▶ YOUR INSTRUCTIONS
Your answer should consist only of the records, copied exactly, with the images removed.

▶ RECORDS SUPPLIED
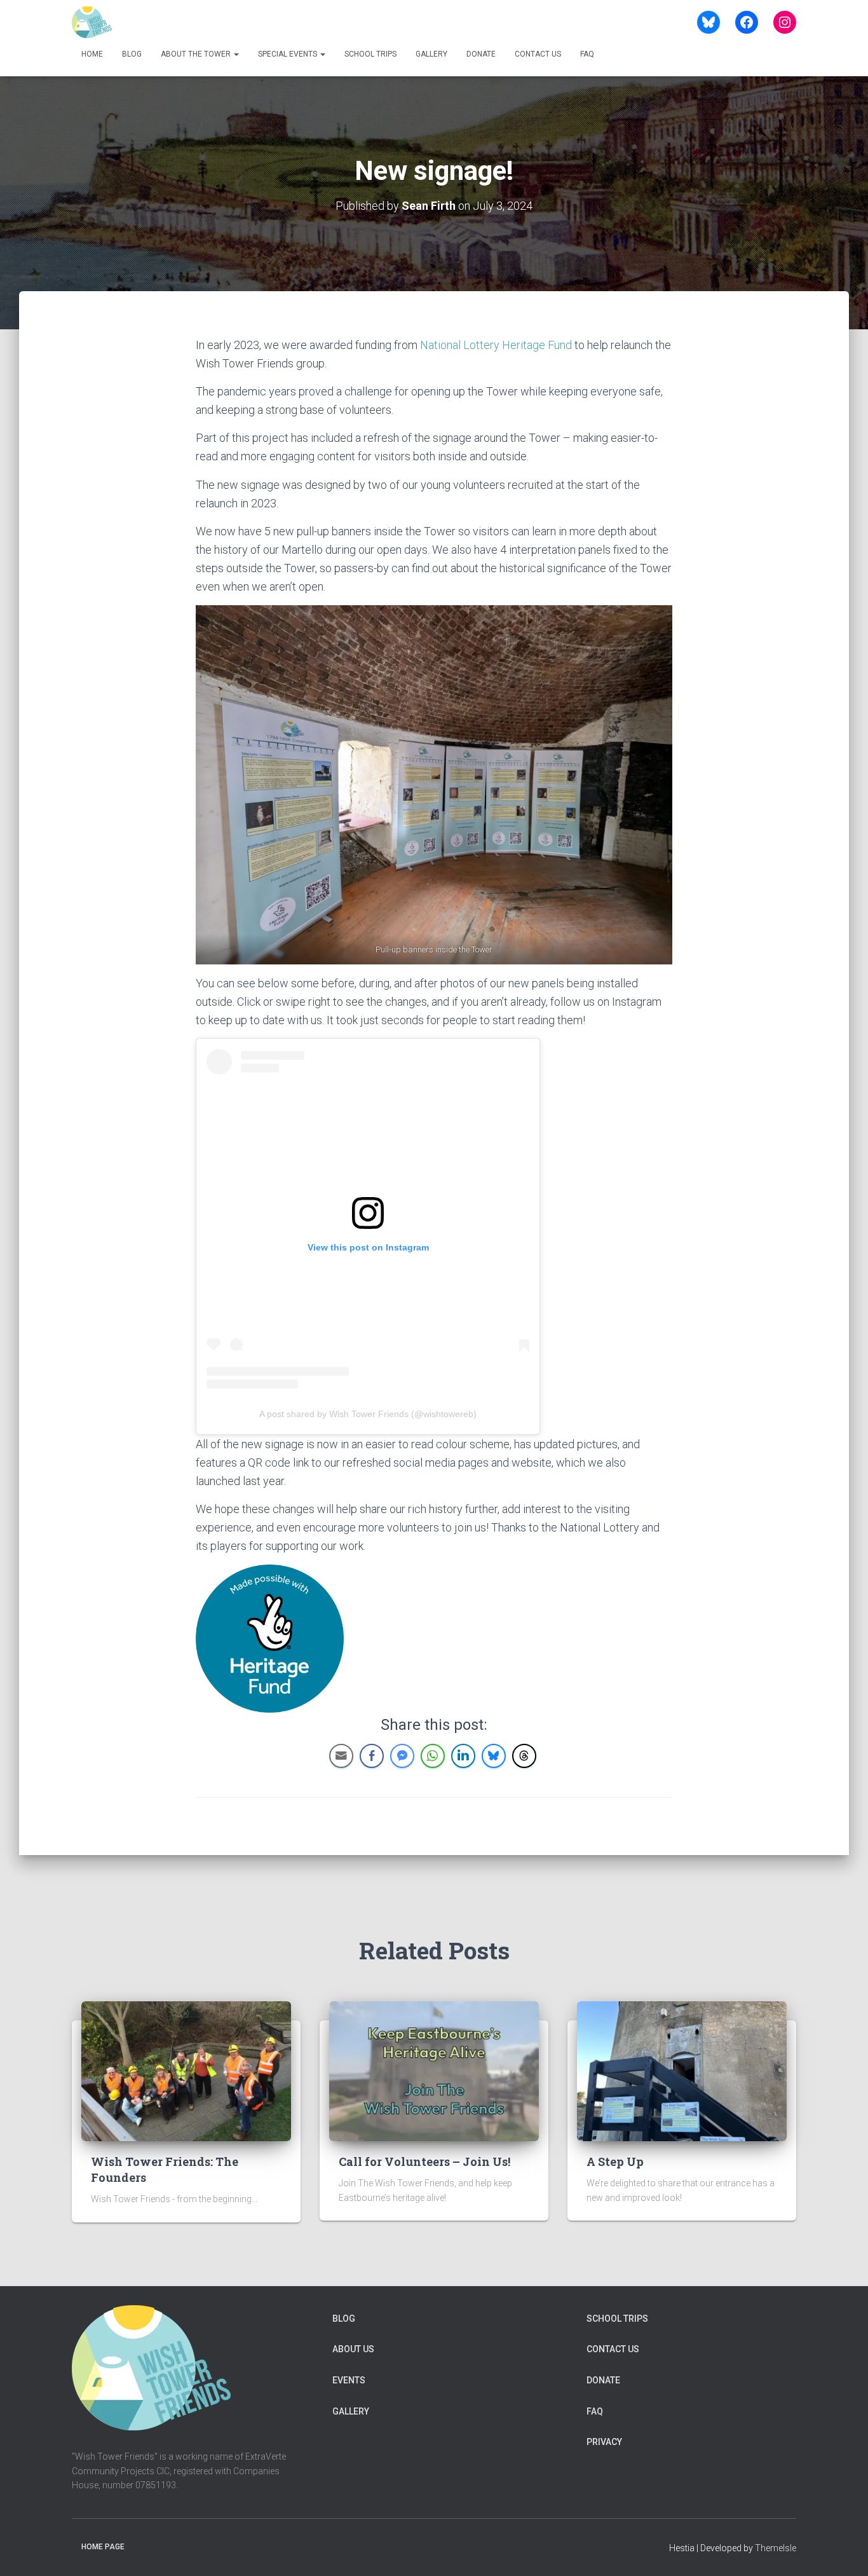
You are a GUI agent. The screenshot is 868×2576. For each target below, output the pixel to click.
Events (348, 2380)
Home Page (103, 2546)
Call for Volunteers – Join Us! (424, 2161)
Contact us (538, 54)
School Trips (370, 54)
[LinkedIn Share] (463, 1756)
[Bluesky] (708, 22)
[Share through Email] (341, 1756)
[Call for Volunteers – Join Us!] (434, 2071)
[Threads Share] (524, 1756)
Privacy (604, 2442)
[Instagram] (784, 22)
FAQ (587, 54)
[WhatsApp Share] (433, 1756)
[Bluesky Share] (494, 1756)
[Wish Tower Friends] (91, 22)
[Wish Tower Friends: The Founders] (186, 2071)
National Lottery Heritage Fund (496, 345)
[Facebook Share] (372, 1756)
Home (92, 54)
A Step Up (615, 2161)
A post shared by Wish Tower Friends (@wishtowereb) (368, 1414)
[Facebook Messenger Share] (402, 1756)
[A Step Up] (682, 2071)
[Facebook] (746, 22)
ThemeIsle (775, 2548)
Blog (132, 54)
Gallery (431, 54)
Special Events (288, 54)
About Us (353, 2349)
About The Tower (197, 54)
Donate (481, 54)
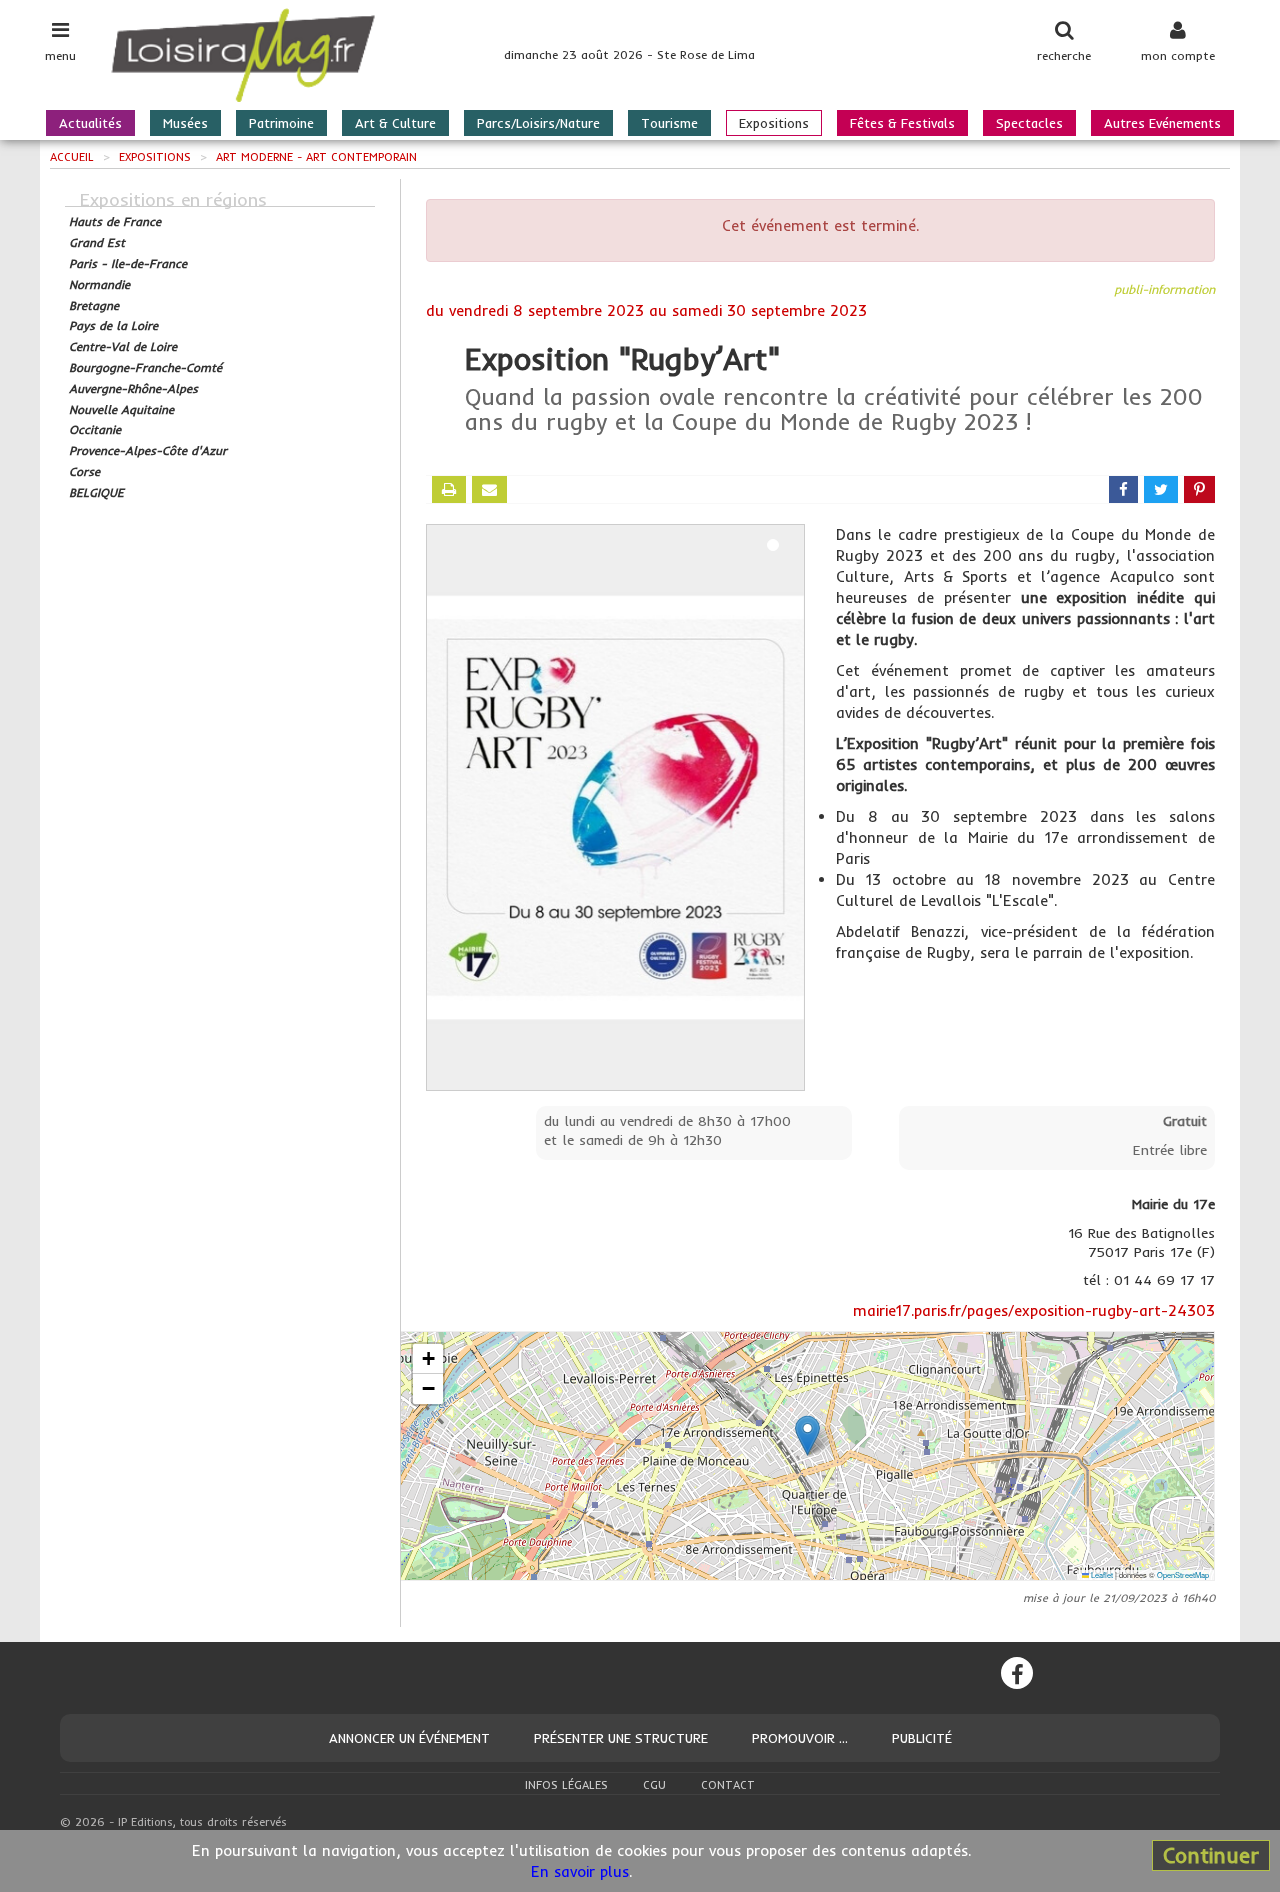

▶ FINISHED TASK
You are a GUI agent. The screenshot is 868×2576. For each target below, output the pixel to click.
Events (348, 2380)
Home Page (103, 2546)
Call for Volunteers – Join Us! (424, 2161)
Contact us (538, 54)
School Trips (370, 54)
[LinkedIn Share] (463, 1756)
[Bluesky] (708, 22)
[Share through Email] (341, 1756)
[Call for Volunteers – Join Us!] (434, 2071)
[Threads Share] (524, 1756)
Privacy (604, 2442)
[Instagram] (784, 22)
FAQ (587, 54)
[WhatsApp Share] (433, 1756)
[Bluesky Share] (494, 1756)
[Wish Tower Friends] (91, 22)
[Wish Tower Friends: The Founders] (186, 2071)
National Lottery Heritage Fund (496, 345)
[Facebook Share] (372, 1756)
Home (92, 54)
A Step Up (615, 2161)
A post shared by Wish Tower Friends (@wishtowereb) (368, 1414)
[Facebook Messenger Share] (402, 1756)
[A Step Up] (682, 2071)
[Facebook] (746, 22)
ThemeIsle (775, 2548)
Blog (132, 54)
Gallery (431, 54)
Special Events (288, 54)
About Us (353, 2349)
About The Tower (197, 54)
Donate (481, 54)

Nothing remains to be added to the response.